[Records for locating described items]
|---|

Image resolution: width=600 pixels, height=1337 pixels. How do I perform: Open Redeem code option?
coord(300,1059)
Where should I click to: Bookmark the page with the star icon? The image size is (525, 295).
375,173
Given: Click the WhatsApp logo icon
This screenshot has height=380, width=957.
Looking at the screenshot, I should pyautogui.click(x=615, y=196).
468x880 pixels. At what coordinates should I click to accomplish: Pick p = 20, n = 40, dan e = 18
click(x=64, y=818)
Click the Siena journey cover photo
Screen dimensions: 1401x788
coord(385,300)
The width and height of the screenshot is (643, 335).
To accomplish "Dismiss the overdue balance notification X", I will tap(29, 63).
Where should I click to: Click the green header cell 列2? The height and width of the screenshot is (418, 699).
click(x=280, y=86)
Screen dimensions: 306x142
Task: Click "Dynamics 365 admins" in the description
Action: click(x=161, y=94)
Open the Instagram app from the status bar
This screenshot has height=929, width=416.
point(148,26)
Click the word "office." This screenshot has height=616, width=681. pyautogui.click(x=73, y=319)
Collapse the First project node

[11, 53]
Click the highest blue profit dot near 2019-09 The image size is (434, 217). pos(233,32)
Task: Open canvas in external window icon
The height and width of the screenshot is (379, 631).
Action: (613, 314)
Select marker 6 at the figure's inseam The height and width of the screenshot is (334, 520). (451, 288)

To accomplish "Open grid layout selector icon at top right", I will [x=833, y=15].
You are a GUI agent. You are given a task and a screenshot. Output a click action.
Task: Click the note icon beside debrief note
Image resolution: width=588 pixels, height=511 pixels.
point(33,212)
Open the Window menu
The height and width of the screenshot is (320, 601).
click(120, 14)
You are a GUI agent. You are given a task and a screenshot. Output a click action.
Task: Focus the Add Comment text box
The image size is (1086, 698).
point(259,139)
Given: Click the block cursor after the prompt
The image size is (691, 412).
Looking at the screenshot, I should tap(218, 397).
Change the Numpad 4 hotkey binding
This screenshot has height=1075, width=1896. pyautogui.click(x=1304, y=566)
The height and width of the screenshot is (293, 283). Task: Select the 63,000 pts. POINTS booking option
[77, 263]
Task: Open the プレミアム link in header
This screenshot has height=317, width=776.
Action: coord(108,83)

|---|

Copy every item above word for word, without any changes.

* **Task response**:
Image resolution: width=600 pixels, height=1337 pixels. How do I perform: Open Redeem code option?
coord(300,1059)
Where should I click to: Bookmark the page with the star icon? The image size is (525, 295).
375,173
Given: Click the WhatsApp logo icon
This screenshot has height=380, width=957.
Looking at the screenshot, I should pyautogui.click(x=615, y=196).
468x880 pixels. At what coordinates should I click to accomplish: Pick p = 20, n = 40, dan e = 18
click(x=64, y=818)
Click the Siena journey cover photo
Screen dimensions: 1401x788
coord(385,300)
The width and height of the screenshot is (643, 335).
To accomplish "Dismiss the overdue balance notification X", I will tap(29, 63).
Where should I click to: Click the green header cell 列2? The height and width of the screenshot is (418, 699).
click(x=280, y=86)
Screen dimensions: 306x142
Task: Click "Dynamics 365 admins" in the description
Action: click(x=161, y=94)
Open the Instagram app from the status bar
This screenshot has height=929, width=416.
point(148,26)
Click the word "office." This screenshot has height=616, width=681. pyautogui.click(x=73, y=319)
Collapse the First project node

[11, 53]
Click the highest blue profit dot near 2019-09 The image size is (434, 217). pos(233,32)
Task: Open canvas in external window icon
The height and width of the screenshot is (379, 631).
Action: (613, 314)
Select marker 6 at the figure's inseam The height and width of the screenshot is (334, 520). (451, 288)

To accomplish "Open grid layout selector icon at top right", I will [x=833, y=15].
You are a GUI agent. You are given a task and a screenshot. Output a click action.
Task: Click the note icon beside debrief note
Image resolution: width=588 pixels, height=511 pixels.
point(33,212)
Open the Window menu
The height and width of the screenshot is (320, 601).
click(120, 14)
You are a GUI agent. You are given a task and a screenshot. Output a click action.
Task: Focus the Add Comment text box
The image size is (1086, 698).
point(259,139)
Given: Click the block cursor after the prompt
The image size is (691, 412).
Looking at the screenshot, I should tap(218, 397).
Change the Numpad 4 hotkey binding
This screenshot has height=1075, width=1896. pyautogui.click(x=1304, y=566)
The height and width of the screenshot is (293, 283). Task: Select the 63,000 pts. POINTS booking option
[77, 263]
Task: Open the プレミアム link in header
This screenshot has height=317, width=776.
Action: coord(108,83)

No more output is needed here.